- Exercise objective:
Tally the lines below that contain the word "Uncheck". Only the total should be given.

- Provided records:

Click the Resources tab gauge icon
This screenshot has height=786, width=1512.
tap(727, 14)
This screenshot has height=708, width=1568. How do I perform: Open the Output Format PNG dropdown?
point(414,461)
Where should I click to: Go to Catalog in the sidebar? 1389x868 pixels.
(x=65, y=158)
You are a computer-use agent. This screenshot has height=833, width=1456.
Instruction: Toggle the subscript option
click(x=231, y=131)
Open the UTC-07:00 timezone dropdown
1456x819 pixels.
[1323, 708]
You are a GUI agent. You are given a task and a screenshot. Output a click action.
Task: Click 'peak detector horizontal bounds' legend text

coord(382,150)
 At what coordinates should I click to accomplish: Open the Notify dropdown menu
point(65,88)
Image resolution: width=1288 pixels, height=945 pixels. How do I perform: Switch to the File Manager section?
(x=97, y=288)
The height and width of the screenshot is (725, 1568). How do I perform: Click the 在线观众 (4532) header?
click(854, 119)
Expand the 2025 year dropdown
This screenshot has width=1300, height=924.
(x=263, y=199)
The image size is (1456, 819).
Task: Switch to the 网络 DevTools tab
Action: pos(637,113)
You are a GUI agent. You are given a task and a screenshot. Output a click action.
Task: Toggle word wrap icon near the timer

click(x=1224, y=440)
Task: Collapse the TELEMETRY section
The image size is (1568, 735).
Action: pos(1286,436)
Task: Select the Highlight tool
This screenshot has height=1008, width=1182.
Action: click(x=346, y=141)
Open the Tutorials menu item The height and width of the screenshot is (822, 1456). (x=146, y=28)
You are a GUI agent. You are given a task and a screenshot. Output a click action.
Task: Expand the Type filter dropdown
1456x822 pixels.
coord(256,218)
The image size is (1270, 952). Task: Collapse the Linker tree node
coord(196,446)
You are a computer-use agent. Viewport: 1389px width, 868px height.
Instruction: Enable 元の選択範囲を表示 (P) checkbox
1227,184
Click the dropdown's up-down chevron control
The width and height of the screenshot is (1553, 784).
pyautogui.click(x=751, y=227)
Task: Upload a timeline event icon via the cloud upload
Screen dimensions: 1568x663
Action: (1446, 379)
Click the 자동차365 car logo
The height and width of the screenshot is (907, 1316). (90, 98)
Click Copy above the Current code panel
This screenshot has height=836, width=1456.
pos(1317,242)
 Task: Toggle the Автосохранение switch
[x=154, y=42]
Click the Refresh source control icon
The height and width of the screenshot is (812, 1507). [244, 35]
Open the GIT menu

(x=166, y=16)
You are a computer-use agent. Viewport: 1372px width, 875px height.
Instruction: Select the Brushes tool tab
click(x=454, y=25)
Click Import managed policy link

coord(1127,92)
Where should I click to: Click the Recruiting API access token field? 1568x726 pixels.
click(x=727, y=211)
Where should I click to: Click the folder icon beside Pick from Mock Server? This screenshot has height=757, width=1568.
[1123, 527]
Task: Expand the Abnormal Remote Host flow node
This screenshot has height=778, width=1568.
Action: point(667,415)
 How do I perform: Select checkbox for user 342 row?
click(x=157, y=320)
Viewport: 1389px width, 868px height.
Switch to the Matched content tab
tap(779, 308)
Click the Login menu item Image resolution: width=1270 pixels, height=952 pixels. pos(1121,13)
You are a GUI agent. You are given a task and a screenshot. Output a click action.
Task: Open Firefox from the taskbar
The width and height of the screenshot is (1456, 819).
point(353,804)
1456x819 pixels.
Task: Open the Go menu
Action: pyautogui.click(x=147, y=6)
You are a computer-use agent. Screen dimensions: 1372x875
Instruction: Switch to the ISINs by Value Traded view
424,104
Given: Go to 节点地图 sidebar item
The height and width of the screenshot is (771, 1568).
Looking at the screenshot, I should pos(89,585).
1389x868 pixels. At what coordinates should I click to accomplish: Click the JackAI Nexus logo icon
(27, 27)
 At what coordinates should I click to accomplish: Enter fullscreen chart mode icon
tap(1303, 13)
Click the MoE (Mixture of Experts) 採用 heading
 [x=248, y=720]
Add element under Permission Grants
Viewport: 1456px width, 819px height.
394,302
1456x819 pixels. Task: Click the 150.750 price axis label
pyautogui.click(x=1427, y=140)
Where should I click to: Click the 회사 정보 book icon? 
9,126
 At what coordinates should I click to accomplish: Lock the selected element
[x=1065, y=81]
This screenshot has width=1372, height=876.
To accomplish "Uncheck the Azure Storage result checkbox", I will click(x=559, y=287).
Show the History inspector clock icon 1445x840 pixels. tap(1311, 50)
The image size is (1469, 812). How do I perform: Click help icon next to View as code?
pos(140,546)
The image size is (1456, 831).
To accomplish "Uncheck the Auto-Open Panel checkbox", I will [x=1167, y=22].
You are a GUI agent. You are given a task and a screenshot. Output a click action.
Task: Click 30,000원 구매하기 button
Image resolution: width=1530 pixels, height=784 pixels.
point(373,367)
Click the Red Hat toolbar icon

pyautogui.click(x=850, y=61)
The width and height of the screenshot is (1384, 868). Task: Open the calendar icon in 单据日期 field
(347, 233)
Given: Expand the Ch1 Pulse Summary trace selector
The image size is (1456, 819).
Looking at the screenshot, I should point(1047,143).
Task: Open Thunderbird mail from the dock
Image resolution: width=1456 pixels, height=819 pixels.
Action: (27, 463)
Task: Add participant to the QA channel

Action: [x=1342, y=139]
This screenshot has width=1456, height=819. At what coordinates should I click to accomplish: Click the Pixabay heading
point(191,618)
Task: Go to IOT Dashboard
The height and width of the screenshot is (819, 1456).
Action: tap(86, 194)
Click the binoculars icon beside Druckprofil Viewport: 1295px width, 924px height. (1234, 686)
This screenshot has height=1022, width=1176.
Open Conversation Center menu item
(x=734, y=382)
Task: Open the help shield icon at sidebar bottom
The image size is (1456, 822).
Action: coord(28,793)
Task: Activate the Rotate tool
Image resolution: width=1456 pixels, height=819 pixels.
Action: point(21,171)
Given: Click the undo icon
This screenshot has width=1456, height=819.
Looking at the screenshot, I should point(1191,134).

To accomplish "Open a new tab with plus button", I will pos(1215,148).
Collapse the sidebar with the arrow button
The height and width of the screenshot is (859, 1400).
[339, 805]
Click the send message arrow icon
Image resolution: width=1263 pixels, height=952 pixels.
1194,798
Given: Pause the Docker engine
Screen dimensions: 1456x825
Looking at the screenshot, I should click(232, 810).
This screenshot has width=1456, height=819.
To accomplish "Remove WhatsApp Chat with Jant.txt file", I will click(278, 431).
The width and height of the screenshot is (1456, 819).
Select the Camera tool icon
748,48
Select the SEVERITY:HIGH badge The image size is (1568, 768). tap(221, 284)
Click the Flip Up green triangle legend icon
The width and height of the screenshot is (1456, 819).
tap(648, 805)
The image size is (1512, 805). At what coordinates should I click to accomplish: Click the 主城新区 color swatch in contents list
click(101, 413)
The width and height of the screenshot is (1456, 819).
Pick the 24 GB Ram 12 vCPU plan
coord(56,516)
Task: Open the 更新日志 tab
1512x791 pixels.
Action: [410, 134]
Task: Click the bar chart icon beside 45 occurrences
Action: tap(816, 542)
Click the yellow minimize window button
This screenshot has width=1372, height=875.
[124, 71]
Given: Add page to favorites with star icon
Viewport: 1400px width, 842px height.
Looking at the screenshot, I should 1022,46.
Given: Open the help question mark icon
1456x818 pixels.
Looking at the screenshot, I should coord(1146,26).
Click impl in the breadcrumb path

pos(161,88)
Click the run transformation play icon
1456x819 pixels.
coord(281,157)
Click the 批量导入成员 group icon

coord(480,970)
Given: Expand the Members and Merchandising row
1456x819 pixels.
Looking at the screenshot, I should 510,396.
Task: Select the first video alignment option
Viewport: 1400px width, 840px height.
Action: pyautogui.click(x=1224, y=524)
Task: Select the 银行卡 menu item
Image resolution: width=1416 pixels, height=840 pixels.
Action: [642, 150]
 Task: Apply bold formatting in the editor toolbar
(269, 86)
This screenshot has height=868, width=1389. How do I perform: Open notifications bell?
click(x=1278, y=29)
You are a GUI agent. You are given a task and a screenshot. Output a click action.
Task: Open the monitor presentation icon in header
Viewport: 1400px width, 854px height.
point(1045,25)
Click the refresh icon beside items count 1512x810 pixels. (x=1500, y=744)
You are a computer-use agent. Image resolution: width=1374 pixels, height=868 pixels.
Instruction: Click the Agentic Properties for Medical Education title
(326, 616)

- Answer space:
2